WHAT TO DO: Copy out word for word everything from the line containing "This screenshot has width=999, height=856." down to the line containing "[x=835, y=51]", with both of those lines included.

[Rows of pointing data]
((
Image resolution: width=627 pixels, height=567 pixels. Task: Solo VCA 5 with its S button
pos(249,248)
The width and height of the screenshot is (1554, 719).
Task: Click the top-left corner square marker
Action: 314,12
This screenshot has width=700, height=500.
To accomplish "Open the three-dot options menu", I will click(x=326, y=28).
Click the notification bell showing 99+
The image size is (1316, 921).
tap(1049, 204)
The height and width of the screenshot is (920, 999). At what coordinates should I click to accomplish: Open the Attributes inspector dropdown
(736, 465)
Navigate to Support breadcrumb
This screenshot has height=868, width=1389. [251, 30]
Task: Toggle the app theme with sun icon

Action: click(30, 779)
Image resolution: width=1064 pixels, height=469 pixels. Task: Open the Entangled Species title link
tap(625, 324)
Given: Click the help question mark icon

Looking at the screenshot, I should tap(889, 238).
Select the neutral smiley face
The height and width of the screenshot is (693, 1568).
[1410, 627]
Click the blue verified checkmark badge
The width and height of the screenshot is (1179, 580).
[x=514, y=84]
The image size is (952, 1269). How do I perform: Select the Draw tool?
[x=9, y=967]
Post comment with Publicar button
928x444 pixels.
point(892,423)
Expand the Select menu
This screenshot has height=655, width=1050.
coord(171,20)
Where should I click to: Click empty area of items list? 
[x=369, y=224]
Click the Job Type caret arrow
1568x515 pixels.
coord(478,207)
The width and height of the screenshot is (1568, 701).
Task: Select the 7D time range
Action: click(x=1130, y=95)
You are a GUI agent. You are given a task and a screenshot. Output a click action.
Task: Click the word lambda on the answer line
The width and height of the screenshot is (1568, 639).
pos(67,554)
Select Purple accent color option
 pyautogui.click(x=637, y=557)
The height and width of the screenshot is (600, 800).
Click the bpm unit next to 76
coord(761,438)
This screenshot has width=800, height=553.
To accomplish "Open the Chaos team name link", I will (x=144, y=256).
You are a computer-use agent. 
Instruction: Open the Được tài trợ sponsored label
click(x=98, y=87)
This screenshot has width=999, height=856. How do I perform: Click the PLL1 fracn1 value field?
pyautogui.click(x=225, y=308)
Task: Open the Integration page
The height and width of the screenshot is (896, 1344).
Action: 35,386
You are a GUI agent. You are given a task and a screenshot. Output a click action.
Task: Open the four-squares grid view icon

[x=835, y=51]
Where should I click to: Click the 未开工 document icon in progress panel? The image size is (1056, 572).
))
EXERCISE OUTPUT:
This screenshot has width=999, height=856. How do I perform: Click the PLL1 fracn1 value field?
pyautogui.click(x=225, y=308)
Task: Open the Integration page
The height and width of the screenshot is (896, 1344).
Action: 35,386
You are a GUI agent. You are given a task and a screenshot. Output a click action.
Task: Open the four-squares grid view icon

[x=835, y=51]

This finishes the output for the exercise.